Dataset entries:
***
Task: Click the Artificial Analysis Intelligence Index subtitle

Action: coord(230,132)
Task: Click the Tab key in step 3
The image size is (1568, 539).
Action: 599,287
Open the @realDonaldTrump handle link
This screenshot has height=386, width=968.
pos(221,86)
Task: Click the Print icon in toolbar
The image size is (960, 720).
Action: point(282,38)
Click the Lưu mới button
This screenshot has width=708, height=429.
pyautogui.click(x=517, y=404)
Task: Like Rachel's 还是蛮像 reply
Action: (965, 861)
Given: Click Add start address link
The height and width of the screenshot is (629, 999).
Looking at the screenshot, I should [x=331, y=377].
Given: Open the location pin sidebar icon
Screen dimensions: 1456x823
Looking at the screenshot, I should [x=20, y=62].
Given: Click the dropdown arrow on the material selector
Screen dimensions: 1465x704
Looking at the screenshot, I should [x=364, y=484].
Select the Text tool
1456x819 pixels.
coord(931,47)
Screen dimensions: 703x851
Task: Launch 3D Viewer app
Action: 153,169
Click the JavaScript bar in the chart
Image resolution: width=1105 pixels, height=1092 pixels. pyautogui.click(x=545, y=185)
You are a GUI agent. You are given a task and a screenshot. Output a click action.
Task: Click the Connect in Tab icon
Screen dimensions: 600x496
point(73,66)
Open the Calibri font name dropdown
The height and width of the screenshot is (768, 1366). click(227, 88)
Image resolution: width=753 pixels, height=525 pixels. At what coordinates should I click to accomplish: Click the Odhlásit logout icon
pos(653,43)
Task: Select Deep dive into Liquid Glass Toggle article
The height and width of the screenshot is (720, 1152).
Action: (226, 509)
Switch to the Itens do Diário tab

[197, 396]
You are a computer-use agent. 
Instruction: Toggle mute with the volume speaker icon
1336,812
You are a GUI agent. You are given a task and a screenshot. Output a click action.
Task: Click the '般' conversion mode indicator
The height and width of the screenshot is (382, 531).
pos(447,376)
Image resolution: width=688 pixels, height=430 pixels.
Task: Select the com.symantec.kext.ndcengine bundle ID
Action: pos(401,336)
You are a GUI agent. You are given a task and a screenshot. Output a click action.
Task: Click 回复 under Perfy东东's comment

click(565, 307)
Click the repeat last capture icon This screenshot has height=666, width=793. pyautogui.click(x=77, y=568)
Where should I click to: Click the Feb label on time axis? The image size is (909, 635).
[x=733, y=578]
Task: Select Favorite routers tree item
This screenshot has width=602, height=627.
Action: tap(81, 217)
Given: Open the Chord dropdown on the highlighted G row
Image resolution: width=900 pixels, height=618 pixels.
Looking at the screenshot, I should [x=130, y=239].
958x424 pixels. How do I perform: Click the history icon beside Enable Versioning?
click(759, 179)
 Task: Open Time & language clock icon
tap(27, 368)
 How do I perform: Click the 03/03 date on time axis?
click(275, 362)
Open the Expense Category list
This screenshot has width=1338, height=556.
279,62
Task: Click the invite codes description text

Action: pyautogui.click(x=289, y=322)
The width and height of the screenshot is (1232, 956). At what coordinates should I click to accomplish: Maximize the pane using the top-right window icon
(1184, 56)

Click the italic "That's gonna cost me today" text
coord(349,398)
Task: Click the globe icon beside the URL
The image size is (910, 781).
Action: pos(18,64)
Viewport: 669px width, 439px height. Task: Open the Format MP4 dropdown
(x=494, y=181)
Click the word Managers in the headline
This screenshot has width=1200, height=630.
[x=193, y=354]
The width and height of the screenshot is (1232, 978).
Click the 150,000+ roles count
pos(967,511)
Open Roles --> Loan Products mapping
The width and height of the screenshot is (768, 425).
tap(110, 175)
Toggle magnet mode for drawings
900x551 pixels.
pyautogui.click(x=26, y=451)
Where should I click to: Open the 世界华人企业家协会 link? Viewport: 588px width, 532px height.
***
# [What the exercise asks]
With every word kept as it is, set down the entries again.

# [Answer box]
Task: Click the Artificial Analysis Intelligence Index subtitle

Action: coord(230,132)
Task: Click the Tab key in step 3
The image size is (1568, 539).
Action: 599,287
Open the @realDonaldTrump handle link
This screenshot has height=386, width=968.
pos(221,86)
Task: Click the Print icon in toolbar
The image size is (960, 720).
Action: point(282,38)
Click the Lưu mới button
This screenshot has width=708, height=429.
pyautogui.click(x=517, y=404)
Task: Like Rachel's 还是蛮像 reply
Action: (965, 861)
Given: Click Add start address link
The height and width of the screenshot is (629, 999).
Looking at the screenshot, I should [x=331, y=377].
Given: Open the location pin sidebar icon
Screen dimensions: 1456x823
Looking at the screenshot, I should [x=20, y=62].
Given: Click the dropdown arrow on the material selector
Screen dimensions: 1465x704
Looking at the screenshot, I should [x=364, y=484].
Select the Text tool
1456x819 pixels.
coord(931,47)
Screen dimensions: 703x851
Task: Launch 3D Viewer app
Action: 153,169
Click the JavaScript bar in the chart
Image resolution: width=1105 pixels, height=1092 pixels. pyautogui.click(x=545, y=185)
You are a GUI agent. You are given a task and a screenshot. Output a click action.
Task: Click the Connect in Tab icon
Screen dimensions: 600x496
point(73,66)
Open the Calibri font name dropdown
The height and width of the screenshot is (768, 1366). click(227, 88)
Image resolution: width=753 pixels, height=525 pixels. At what coordinates should I click to accomplish: Click the Odhlásit logout icon
pos(653,43)
Task: Select Deep dive into Liquid Glass Toggle article
The height and width of the screenshot is (720, 1152).
Action: (226, 509)
Switch to the Itens do Diário tab

[197, 396]
You are a computer-use agent. 
Instruction: Toggle mute with the volume speaker icon
1336,812
You are a GUI agent. You are given a task and a screenshot. Output a click action.
Task: Click the '般' conversion mode indicator
The height and width of the screenshot is (382, 531).
pos(447,376)
Image resolution: width=688 pixels, height=430 pixels.
Task: Select the com.symantec.kext.ndcengine bundle ID
Action: pos(401,336)
You are a GUI agent. You are given a task and a screenshot. Output a click action.
Task: Click 回复 under Perfy东东's comment

click(565, 307)
Click the repeat last capture icon This screenshot has height=666, width=793. pyautogui.click(x=77, y=568)
Where should I click to: Click the Feb label on time axis? The image size is (909, 635).
[x=733, y=578]
Task: Select Favorite routers tree item
This screenshot has width=602, height=627.
Action: tap(81, 217)
Given: Open the Chord dropdown on the highlighted G row
Image resolution: width=900 pixels, height=618 pixels.
Looking at the screenshot, I should [x=130, y=239].
958x424 pixels. How do I perform: Click the history icon beside Enable Versioning?
click(759, 179)
 Task: Open Time & language clock icon
tap(27, 368)
 How do I perform: Click the 03/03 date on time axis?
click(275, 362)
Open the Expense Category list
This screenshot has width=1338, height=556.
279,62
Task: Click the invite codes description text

Action: pyautogui.click(x=289, y=322)
The width and height of the screenshot is (1232, 956). At what coordinates should I click to accomplish: Maximize the pane using the top-right window icon
(1184, 56)

Click the italic "That's gonna cost me today" text
coord(349,398)
Task: Click the globe icon beside the URL
The image size is (910, 781).
Action: pos(18,64)
Viewport: 669px width, 439px height. Task: Open the Format MP4 dropdown
(x=494, y=181)
Click the word Managers in the headline
This screenshot has width=1200, height=630.
[x=193, y=354]
The width and height of the screenshot is (1232, 978).
Click the 150,000+ roles count
pos(967,511)
Open Roles --> Loan Products mapping
The width and height of the screenshot is (768, 425).
tap(110, 175)
Toggle magnet mode for drawings
900x551 pixels.
pyautogui.click(x=26, y=451)
Where should I click to: Open the 世界华人企业家协会 link? Viewport: 588px width, 532px height.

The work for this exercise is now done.